+++ Exercise material

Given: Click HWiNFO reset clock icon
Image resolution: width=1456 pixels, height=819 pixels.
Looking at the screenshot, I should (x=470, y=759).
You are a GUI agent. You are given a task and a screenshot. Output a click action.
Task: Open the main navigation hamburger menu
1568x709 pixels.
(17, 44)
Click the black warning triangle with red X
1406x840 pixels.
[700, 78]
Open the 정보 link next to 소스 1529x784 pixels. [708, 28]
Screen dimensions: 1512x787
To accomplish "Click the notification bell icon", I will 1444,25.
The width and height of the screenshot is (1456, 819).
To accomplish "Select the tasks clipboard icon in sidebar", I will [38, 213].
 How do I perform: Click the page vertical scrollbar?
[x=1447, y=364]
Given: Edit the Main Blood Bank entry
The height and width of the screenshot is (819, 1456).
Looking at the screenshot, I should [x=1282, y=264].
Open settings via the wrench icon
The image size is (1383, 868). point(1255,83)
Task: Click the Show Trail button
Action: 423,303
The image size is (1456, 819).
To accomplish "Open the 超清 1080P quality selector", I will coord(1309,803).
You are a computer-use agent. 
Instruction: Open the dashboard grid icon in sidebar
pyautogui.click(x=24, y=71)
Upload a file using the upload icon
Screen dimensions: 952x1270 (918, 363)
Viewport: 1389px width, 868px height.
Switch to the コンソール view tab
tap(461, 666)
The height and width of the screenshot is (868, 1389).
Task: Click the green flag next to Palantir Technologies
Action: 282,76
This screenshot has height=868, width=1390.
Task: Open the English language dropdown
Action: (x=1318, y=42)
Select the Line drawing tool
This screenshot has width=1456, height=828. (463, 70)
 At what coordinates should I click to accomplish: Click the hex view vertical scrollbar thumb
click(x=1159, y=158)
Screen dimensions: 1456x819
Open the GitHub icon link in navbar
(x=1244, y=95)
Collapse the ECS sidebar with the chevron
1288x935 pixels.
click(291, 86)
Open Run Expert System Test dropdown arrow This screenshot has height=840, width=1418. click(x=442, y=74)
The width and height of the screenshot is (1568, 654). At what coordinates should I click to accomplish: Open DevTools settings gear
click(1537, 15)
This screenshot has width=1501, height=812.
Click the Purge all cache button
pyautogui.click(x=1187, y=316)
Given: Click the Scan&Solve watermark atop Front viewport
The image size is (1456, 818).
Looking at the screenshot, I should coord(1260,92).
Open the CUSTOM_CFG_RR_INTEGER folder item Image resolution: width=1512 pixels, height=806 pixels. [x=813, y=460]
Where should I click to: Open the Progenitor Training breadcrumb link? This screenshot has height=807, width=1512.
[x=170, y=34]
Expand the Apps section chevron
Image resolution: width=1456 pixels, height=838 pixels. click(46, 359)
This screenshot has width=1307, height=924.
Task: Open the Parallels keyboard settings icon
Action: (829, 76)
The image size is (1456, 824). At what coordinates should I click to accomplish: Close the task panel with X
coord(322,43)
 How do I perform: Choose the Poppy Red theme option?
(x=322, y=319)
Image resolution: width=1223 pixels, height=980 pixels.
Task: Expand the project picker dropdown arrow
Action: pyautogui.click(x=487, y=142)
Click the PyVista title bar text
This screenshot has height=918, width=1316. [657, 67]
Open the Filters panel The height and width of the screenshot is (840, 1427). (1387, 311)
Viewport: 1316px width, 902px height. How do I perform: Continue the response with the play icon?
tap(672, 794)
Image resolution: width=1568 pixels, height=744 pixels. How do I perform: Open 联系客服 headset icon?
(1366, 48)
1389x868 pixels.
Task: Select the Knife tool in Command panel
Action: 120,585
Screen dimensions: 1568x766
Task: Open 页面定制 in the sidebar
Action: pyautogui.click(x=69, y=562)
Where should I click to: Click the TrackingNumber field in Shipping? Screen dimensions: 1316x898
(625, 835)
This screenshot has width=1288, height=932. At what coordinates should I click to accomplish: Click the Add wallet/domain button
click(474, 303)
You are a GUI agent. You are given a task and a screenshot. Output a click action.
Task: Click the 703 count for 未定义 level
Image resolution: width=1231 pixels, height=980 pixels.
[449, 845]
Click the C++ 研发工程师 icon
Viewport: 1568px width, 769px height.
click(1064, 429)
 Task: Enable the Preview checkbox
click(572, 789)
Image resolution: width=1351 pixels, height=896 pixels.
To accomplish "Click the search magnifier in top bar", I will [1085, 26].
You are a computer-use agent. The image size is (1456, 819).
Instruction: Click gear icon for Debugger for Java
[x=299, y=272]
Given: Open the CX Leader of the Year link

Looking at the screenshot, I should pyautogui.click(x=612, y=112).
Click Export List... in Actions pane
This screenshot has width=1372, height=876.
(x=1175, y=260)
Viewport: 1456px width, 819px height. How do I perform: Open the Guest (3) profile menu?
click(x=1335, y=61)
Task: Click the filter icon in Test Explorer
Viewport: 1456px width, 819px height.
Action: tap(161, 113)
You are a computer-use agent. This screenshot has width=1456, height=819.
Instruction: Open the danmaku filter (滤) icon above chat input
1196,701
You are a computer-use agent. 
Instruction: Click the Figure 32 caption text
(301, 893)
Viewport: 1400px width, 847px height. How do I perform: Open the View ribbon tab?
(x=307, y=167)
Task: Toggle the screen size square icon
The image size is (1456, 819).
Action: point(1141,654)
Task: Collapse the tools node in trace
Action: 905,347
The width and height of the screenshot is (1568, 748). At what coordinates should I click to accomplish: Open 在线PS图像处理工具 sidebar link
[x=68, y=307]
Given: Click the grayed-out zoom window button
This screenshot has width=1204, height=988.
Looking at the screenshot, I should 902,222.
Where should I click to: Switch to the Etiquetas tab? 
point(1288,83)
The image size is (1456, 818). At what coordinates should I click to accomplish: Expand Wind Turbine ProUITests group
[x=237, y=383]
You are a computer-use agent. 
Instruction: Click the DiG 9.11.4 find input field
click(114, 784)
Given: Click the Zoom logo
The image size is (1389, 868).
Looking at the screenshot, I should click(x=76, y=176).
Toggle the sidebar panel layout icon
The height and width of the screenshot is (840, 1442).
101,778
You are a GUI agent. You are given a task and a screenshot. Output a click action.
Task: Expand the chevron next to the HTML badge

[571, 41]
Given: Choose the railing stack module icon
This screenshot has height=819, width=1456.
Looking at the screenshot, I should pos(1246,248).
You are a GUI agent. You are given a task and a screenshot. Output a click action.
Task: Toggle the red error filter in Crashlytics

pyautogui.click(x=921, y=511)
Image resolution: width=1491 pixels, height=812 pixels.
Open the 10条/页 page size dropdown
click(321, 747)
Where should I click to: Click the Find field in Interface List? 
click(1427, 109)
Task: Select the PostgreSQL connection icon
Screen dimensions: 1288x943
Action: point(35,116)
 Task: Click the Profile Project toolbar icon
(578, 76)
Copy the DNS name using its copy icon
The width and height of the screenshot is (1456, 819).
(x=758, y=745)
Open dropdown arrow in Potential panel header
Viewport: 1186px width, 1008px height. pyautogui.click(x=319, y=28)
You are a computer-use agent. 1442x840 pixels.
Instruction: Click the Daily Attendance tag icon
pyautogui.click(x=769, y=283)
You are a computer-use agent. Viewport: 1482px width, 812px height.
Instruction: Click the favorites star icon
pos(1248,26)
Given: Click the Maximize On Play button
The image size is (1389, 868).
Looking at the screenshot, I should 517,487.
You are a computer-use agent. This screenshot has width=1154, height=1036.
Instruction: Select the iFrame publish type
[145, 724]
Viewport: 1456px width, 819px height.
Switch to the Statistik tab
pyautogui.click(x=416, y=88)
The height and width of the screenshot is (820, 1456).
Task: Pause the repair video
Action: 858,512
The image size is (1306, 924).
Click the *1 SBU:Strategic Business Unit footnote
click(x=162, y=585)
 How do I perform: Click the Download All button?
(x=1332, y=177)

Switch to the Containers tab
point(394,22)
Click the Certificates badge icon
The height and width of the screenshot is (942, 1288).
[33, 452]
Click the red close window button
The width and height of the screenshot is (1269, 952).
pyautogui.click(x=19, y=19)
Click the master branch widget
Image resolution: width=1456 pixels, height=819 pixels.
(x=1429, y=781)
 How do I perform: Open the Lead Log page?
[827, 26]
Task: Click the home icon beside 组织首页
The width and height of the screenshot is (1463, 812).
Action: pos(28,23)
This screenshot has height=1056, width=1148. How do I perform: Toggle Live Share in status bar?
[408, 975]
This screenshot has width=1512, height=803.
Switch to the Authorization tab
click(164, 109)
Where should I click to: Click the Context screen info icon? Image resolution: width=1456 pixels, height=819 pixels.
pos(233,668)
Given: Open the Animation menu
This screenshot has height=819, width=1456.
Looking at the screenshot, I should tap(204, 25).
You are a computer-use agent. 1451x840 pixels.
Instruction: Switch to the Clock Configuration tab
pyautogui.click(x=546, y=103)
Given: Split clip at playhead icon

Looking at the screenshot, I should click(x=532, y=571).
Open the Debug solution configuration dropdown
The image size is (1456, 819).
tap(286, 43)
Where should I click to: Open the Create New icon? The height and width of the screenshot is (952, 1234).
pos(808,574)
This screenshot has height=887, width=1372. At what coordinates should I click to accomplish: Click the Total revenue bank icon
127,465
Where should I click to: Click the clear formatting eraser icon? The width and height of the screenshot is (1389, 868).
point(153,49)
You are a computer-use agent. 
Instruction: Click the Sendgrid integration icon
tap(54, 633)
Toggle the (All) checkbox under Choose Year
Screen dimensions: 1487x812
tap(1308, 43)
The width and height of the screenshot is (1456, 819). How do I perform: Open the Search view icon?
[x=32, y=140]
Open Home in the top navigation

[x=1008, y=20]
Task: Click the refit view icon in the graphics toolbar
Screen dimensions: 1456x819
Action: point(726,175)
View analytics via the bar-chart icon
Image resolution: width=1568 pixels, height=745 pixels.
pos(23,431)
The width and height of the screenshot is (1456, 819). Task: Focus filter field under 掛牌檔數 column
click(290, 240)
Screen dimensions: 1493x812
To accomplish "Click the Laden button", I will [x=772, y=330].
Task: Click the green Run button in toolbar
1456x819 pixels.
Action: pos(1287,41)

++++++

Required action: Start at the first line of the material. Reproduce every line exactly, ending with the line that holds "Click the black warning triangle with red X".

Expected output:
Given: Click HWiNFO reset clock icon
Image resolution: width=1456 pixels, height=819 pixels.
Looking at the screenshot, I should (x=470, y=759).
You are a GUI agent. You are given a task and a screenshot. Output a click action.
Task: Open the main navigation hamburger menu
1568x709 pixels.
(17, 44)
Click the black warning triangle with red X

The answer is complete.